-- DESCRIPTION OF THE TASK --
Copy, exactly and without additions, every line in the records below from the one holding "This screenshot has width=1907, height=903." through the one holding "Task: Click 6 variations in the ULTRA column", both ends included.

Records from a data collection:
=======
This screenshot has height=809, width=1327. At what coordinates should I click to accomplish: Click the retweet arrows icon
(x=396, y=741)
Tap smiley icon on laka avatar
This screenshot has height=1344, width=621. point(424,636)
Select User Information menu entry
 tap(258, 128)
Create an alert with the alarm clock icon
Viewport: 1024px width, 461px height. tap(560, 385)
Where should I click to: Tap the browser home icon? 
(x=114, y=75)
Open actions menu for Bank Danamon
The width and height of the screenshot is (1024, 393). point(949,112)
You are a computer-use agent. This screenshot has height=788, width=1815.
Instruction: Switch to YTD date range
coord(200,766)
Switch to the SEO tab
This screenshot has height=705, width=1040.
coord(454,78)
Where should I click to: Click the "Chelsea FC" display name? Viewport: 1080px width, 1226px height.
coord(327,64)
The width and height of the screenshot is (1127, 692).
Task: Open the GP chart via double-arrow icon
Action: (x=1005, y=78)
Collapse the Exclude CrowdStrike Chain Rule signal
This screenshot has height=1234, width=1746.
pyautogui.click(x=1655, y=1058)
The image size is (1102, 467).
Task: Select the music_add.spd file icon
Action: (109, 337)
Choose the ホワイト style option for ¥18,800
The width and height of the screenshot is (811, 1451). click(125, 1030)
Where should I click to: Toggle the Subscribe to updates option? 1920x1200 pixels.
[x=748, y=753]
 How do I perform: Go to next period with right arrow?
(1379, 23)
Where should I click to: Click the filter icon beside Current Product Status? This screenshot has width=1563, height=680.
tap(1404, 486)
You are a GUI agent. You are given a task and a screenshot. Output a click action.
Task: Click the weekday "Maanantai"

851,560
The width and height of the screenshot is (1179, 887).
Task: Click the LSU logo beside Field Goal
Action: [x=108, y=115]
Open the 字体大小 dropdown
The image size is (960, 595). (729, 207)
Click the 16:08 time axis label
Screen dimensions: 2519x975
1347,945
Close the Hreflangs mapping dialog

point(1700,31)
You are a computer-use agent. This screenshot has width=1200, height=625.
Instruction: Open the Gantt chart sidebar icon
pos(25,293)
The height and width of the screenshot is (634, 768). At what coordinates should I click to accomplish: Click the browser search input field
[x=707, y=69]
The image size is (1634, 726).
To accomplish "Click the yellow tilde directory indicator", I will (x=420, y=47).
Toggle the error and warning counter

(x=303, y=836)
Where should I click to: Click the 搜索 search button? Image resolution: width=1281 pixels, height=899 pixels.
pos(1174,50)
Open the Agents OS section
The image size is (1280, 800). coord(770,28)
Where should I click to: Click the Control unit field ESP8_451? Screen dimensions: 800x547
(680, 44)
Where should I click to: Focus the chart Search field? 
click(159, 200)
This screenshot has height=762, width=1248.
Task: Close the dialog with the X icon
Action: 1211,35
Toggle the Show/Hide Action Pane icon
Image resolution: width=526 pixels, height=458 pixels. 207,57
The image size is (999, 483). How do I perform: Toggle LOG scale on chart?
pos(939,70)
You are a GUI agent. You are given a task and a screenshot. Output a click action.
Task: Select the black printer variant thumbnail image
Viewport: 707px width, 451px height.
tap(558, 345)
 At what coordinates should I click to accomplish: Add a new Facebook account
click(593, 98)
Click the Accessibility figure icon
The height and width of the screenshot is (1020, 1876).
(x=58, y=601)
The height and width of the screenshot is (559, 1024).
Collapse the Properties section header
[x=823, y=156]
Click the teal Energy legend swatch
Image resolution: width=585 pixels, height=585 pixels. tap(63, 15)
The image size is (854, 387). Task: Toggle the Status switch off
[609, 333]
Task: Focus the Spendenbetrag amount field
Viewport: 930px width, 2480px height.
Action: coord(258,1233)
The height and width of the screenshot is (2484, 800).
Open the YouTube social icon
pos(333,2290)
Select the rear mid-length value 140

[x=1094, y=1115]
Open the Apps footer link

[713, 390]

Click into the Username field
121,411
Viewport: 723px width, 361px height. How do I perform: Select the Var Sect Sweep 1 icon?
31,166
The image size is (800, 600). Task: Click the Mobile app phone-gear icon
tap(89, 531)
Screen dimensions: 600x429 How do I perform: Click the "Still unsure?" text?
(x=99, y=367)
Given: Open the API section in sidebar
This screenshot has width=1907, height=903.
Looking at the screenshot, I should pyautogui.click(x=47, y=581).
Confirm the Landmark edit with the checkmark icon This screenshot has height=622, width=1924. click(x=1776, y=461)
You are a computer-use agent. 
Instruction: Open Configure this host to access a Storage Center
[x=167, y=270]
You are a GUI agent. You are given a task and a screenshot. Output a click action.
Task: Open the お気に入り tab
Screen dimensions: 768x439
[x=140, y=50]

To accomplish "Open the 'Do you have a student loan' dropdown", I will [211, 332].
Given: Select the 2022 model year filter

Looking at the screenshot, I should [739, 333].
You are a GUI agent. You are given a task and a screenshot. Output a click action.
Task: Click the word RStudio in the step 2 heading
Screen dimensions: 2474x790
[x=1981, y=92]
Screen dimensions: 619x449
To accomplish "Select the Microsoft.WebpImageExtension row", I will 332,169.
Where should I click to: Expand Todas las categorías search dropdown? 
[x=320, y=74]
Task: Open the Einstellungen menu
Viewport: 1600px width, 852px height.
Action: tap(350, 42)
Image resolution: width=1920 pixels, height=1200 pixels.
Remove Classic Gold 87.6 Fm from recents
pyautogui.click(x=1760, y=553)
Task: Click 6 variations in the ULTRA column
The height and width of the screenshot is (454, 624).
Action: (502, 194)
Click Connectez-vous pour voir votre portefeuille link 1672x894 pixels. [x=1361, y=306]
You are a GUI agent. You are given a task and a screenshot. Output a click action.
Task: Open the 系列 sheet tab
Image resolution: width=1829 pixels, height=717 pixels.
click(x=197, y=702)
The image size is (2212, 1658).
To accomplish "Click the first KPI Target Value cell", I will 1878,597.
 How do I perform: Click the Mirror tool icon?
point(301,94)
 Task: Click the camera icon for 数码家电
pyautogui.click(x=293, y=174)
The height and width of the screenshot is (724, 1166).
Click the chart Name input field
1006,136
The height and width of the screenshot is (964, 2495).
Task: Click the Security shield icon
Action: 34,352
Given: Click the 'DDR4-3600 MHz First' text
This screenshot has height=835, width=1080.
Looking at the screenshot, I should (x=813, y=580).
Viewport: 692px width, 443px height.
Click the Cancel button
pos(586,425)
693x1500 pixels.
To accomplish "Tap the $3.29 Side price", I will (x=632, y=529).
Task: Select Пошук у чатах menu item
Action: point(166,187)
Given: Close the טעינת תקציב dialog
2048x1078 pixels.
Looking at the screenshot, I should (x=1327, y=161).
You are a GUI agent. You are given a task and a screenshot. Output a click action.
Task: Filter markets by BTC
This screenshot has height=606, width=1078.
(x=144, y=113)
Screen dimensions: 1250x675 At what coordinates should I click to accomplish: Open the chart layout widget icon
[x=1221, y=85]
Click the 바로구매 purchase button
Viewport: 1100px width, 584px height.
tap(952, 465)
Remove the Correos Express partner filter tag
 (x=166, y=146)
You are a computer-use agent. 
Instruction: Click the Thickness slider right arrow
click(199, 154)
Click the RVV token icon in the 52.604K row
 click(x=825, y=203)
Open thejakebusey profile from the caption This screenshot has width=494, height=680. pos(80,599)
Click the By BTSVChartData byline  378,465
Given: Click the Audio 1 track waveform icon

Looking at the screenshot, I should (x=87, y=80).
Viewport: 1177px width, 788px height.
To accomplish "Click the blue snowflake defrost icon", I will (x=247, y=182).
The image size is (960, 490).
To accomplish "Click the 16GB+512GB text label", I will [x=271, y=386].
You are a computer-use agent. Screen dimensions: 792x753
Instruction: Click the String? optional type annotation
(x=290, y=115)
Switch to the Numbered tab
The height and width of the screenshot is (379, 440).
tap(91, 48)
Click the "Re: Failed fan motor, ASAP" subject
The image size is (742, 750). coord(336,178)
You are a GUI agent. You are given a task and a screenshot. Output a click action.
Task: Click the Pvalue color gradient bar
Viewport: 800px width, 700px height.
=======
-- EXERCISE RESULT --
This screenshot has width=1907, height=903.
Looking at the screenshot, I should pyautogui.click(x=47, y=581).
Confirm the Landmark edit with the checkmark icon This screenshot has height=622, width=1924. click(x=1776, y=461)
You are a computer-use agent. 
Instruction: Open Configure this host to access a Storage Center
[x=167, y=270]
You are a GUI agent. You are given a task and a screenshot. Output a click action.
Task: Open the お気に入り tab
Screen dimensions: 768x439
[x=140, y=50]

To accomplish "Open the 'Do you have a student loan' dropdown", I will [211, 332].
Given: Select the 2022 model year filter

Looking at the screenshot, I should [739, 333].
You are a GUI agent. You are given a task and a screenshot. Output a click action.
Task: Click the word RStudio in the step 2 heading
Screen dimensions: 2474x790
[x=1981, y=92]
Screen dimensions: 619x449
To accomplish "Select the Microsoft.WebpImageExtension row", I will 332,169.
Where should I click to: Expand Todas las categorías search dropdown? 
[x=320, y=74]
Task: Open the Einstellungen menu
Viewport: 1600px width, 852px height.
Action: tap(350, 42)
Image resolution: width=1920 pixels, height=1200 pixels.
Remove Classic Gold 87.6 Fm from recents
pyautogui.click(x=1760, y=553)
Task: Click 6 variations in the ULTRA column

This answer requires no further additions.